Factfile: GWR diesel railcar
Critics of the Great Western would accuse it of a lack of innovation and ‘nothing new after Churchward’. The Collett era takes the brunt of that criticism due to the CME’S many updates of much older designs, not least the replacement of ‘517’ class autotanks with the very similar-looking ‘48XX’ (later ‘14XX’) class. However, in 1912 the GWR had acquired a four-wheel petrol-engined railbus which was tested on the Windsor branch, and for the next two decades it dabbled with internal combustion-engined locomotives for light shunting.
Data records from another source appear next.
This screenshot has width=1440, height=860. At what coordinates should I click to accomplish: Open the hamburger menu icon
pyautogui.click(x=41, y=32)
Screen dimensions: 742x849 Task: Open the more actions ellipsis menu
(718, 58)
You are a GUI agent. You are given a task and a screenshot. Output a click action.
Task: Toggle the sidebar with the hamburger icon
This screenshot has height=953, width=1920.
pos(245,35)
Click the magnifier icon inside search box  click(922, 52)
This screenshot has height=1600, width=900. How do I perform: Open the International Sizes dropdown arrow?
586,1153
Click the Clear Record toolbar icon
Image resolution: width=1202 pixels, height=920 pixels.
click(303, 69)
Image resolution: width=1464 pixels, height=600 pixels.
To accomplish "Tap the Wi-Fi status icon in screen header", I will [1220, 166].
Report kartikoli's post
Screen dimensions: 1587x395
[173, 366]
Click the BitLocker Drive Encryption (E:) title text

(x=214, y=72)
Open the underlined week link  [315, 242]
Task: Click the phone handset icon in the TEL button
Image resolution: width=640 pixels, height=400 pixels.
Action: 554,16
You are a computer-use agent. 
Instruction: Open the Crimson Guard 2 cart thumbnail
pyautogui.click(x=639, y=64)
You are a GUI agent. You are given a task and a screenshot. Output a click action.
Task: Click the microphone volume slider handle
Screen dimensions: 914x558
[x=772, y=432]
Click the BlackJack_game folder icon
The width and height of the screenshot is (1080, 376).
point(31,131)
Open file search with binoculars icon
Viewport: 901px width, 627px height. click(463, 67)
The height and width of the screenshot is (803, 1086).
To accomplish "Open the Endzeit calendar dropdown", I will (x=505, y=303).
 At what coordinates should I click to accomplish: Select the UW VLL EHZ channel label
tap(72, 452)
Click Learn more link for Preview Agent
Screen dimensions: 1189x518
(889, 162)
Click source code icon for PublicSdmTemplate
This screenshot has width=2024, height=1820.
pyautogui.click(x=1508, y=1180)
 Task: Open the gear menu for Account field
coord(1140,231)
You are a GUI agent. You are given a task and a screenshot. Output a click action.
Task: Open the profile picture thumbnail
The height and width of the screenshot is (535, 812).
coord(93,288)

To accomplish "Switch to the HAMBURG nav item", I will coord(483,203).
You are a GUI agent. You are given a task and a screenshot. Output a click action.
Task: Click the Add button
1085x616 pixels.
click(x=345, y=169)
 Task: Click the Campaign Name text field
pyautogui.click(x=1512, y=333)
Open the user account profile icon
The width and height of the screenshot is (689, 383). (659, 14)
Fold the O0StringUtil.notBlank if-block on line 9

In the early 1920s, in cooperation with Hardy Motors, an open-cab rail-mounted lorry was trialled at Slough, and shunted wagons on the Estates railway. From this came the development, in 1932, of a streamlined diesel railcar intended for ‘Flying Hamburger’-style use, on fast, limited stop services where demand was low. More of these railcars followed. They were particularly successful on Cardiff-birmingham services and soon had to be replaced by locomotivehauled trains. One was tried on branch line services but its braking power proved inadequate and its inability to haul a tailload was a handicap. However, a branch line railcar was needed in order to bring economies on lines where it was becoming difficult to justify autotrains with a crew of three. This became increasingly important as the GWR found it difficult to recruit adequate numbers of steam crews in the London area during the 1930s. A situation which would continue during and immediately after the war.
The result was a new railcar, No. 18, known as ‘the Lambourn car’ because it was specifically designed (and geared to 40mph) to haul a tail-load of a couple of horseboxes and spent most of its career on the Newbury-lambourn branch. With the approach of the Second World War the GWR brought the construction of railcars in-house and produced a new angular body design which could be built at Swindon. Nos. 19-33 were delivered from 1940. No. 34 was a window-less version of the same vehicle, for parcels traffic and Nos. 35/36 and 37/38 were single-ended cars built as two-car units. These were the fore-runners of the fleet of DMUS ordered by BR a decade later.
These later-style GWR railcars, more recently called by railway modellers ‘razor-edge’ cars, lasted in service until displaced in the early 1960s by the Gloucester RCW single units (Nos. W55000-19). As a consequence there were quite a lot of livery variations, at least three versions of GWR, two of carmine and cream and three of lined green.
The railcars operated branch lines and local services in the London area, including the Greenford loop, Staines, Uxbridge and Windsor during the early 1950s and were also to be found working from Bristol, the Wye Valley and ending their careers working from Worcester on the Severn Valley routes and some West Midlands local services. The last examples were withdrawn in October 1962. No. W20W, still in carmine and cream livery, was acquired by the Kent & East Sussex Railway. It was withdrawn in 1980 for major body repairs which remain ongoing. No. W22W, in light green livery, was acquired by the Great Western Society. Restored to GWR livery, it operated from Bridgnorth on the Severn Valley Railway until transferred to Didcot Railway Centre where it remains in operation.